Foi ontem? Não, já não sei. O tempo correu tão voado que cheguei ao hoje sem me lembrar do ontem. Foi assim que o tempo marchou. Outrora, dizem, era sereno e límpido. Corria dolente por entre as vidas naquela remanso gordo e feliz. Hoje desliza célere como se fora águia em voo picado. Chega, mal pára, e parte. São os dias da vida, chamam-lhes modernos. Talvez.

Há poucos dias, quando ainda sabia se era ontem ou hoje, vi, na rua , o tempo despedir-se. Estava de passagem, o costume, suspirava. O tempo de ontem já não volta porque se perdeu no tempo de hoje.

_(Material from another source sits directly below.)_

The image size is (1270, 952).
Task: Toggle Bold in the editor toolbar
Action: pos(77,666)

Recolhido no tempo de ontem, mas olhando o de hoje, sem olhos de ver, Jacinto tamborila os dedos na mesa de tampo de vidro como que marcando o compasso da vida. Pende-lhe a cabeça, porque o peso do tempo corre-lhe na memória. O olhar prende-se no minúsculo espaço frontal que as pupilas habitam. Está velho e engelhado. Está gasto do tempo sem tempo de amanhã. Também não quer.

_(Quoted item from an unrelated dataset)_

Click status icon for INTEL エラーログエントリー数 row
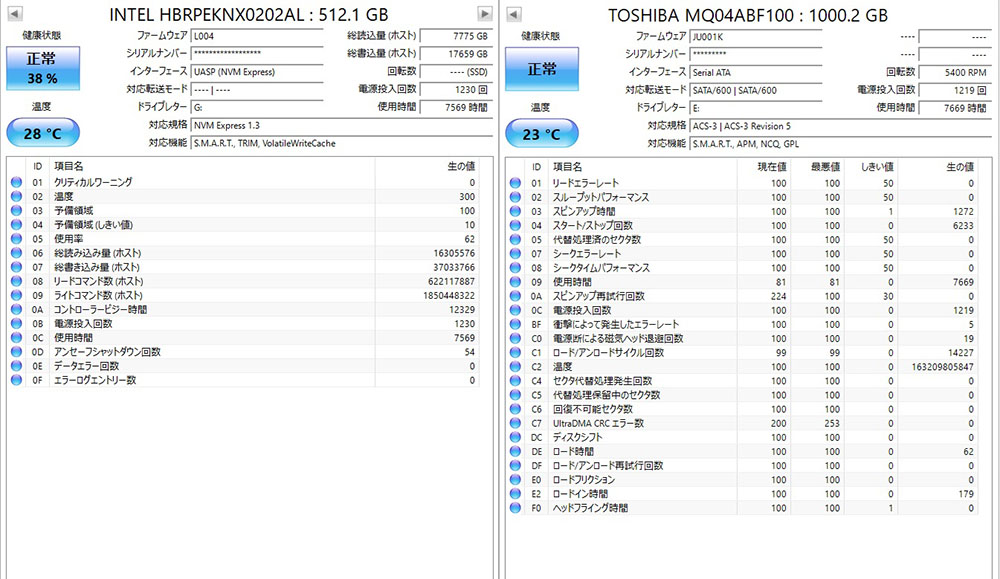The width and height of the screenshot is (1000, 579). pos(16,380)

Jacinto parou no tempo das memórias. Daquelas que de vívidas passam a enroladas de murchas. Parou naquele momento, em que se despediu do amanhã, porque a vontade se largou, numa viagem por sítios estranhos. O ontem tornou-se o horizonte, o hoje é porta que não transpõe, o amanhã é viagem esperada.

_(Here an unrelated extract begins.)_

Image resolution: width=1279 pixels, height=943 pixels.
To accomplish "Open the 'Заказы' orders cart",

Os dias embrulham-se no tempo cinzento de um roupão vestido por cima de um pijama cinzento de anos vividos. Já não veste a camisa, nem põe gravata. As calças, sempre tão alinhadas, jazem sentadas no cadeirão, á espera de um tempo que não mais chegará. Jacinto veste o tempo de partida. Esperou-o e não teve peito para o sacudir. Não teve vontade, por ter vivido demais, cansou-se dele. Jacinto tem muitos anos e está cansado, cansado de si, da sua forma de gente. Despede-se dos seus, sorrindo de longe, porque de perto não tem força. Sente que vai partir, sente que a vida está de braço dado com o tempo que começa a girar para outro sítio. E o tempo ronda, ronda. Ora abranda, ora aperta. Parece um assobio silvando a vida. É triste, muito. Dói. Jacinto é homem, é pai. Gente que vê o vento soprar assim de levante sente um arrepio na alma e no sangue. Gente que é filho e ama o pai. Jacinto vai partir no tempo do vento. O tempo de vida cessa, e Jacinto- pai, parte. Uma brecha de si, dedilha palavras tentando enganar o tempo, tentando recordar, tentando racionalizar o que já é racional. O tempo de partida.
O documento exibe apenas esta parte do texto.